The Tyre Industry Project, the cooperative group of tyre manufacturers that addresses common industry issues across the tyre sector has been, for some time, investigating how it can address issues related to tyre wear particles, which end up in the soil and in the waterways and oceans as microplastics
We have seen issues related to Quinone 6PPD, a derivative of an additive to tyre rubber impacting upon Coho Salmon in Washington State, USA. However, at the 2022 ETRA Conference it was revealed by Nick Molden, from Emissions Analytics UK. that the majority of tyre wear particles were atmospheric and were deposited in roadside agricultural land rather than being washed down the gullies at the roadside.
Now, scientists at the Centre for Microbiology and Environmental Sciences at the University of Vienna have shown that chemicals released from tyres do, in fact, enter the food stream and could end up being consumed – and that Quinone 6PPD might be entering the food chain.
Their analyses on the impact of tyre wear contaminants on lettuce showed: The lettuce took up all the compounds studied – some of them highly toxic. Further investigations are to show how this process actually takes place in arable soils. The study has now been published in the international journal Environmental Science & Technology.
In soils, the small plastic or tyre particles usually release their pollutants in the upper soil layers – this was determined in earlier studies by the research team led by environmental geoscientist Thilo Hofmann from the University of Vienna. In their current study, the researchers shed light on whether the pollutants could migrate from there into the crops.
“Tyre wear particles contain a number of organic chemicals, some of which are highly toxic,” says Anya Sherman, PhD student at the Centre for Microbiology and Environmental Systems Science (CMESS) and co-first author of the newly published study. Thilo Hofmann, head of the research group, adds; “If these chemicals are released in the root zone of edible plants, they can be a health concern for consumers – provided the chemicals are taken up by the plants.”
The environmental geoscientists added five chemicals to the hydroponic solutions of lettuce plants. Four of these chemicals are used in tyre production. Not all of them have already been confirmed to be harmful. Yet, the fifth chemical is a transformation product of one of these four, (Quinone) created once the tyres are in use, and it is proven to be toxic: The chemical 6PPD-quinone (originating from 6PPD) has been linked to mass deaths of salmon in the U.S. “Our measurements showed that the lettuce plants took up all the compounds we investigated through their roots, translocated them into the lettuce leaves and accumulated them there,” Sherman reports. This was also evident when the lettuce plants were not exposed to the chemicals directly, but indirectly via tyre crumb. “The lettuce plants continuously take up the potentially harmful chemicals that are released from the tyre abrasion particles over the long term,” reports Thilo Hofmann.
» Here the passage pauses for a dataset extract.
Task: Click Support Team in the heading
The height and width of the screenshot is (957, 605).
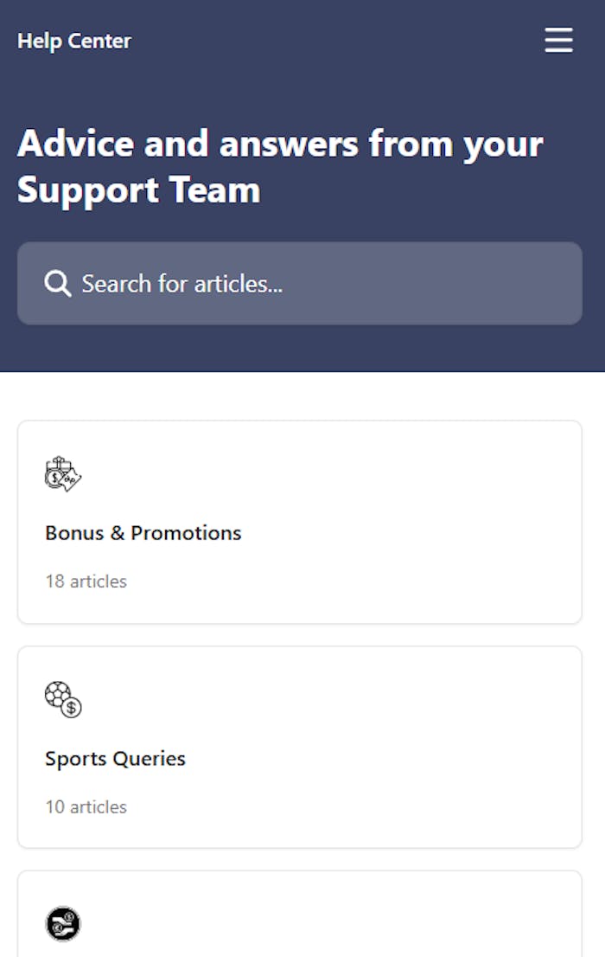Action: (x=138, y=190)
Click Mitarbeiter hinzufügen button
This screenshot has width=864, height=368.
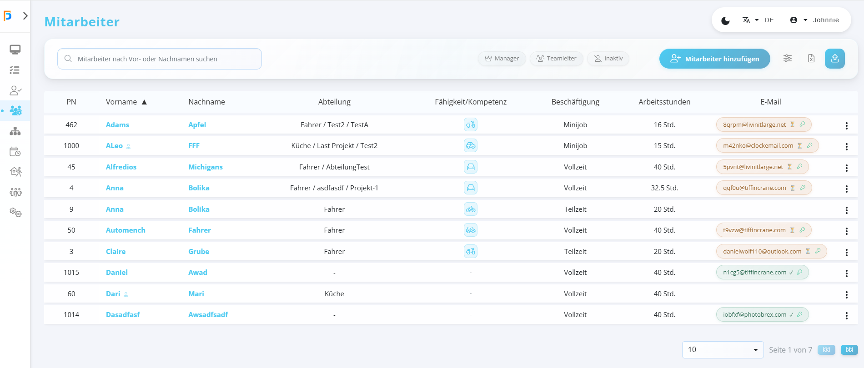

Lettuce produces metabolites with as of yet unassessed toxicity
Using high resolution mass spectrometry methods, the Viennese environmental geoscientists not only measured the extent to which the previously defined chemicals ended up in the lettuce plants. They also identified the substances to which the lettuce plants metabolised the chemicals. “The plants processed the substances and in doing so they produced compounds that have not been described before. Since we don’t know the toxicity of these metabolites, they pose a health risk that cannot be assessed so far,” Thorsten Hüffer, senior scientist at CMESS, emphasises. The metabolites identified by the research team are quite stable in the plant. Most likely, they would therefore be preserved until reaching our plates. “In the human body, however, such compounds are very easily broken down. Thus, if someone eats such a contaminated lettuce, the original chemicals could be released again in the body,” Sherman explains.
In further studies, the Viennese research team plans to better trace the possible path of tyre-wear pollutants from the road to the plate. “The processes we have investigated probably take place differently in soil systems. In a next step, we are therefore looking at the possible uptake of tyre additives by plant roots in natural soils,” reports co-author Ruoting Peng, who, in her dissertation project, traces the presence of an even wider range of additives in the environment, focusing on the pollution of water bodies. To better understand how such chemicals are entering the environment, in an ongoing project the research team is looking to obtain data on the concentration of these chemicals along the Danube in cooperation with the CleanDanube Project.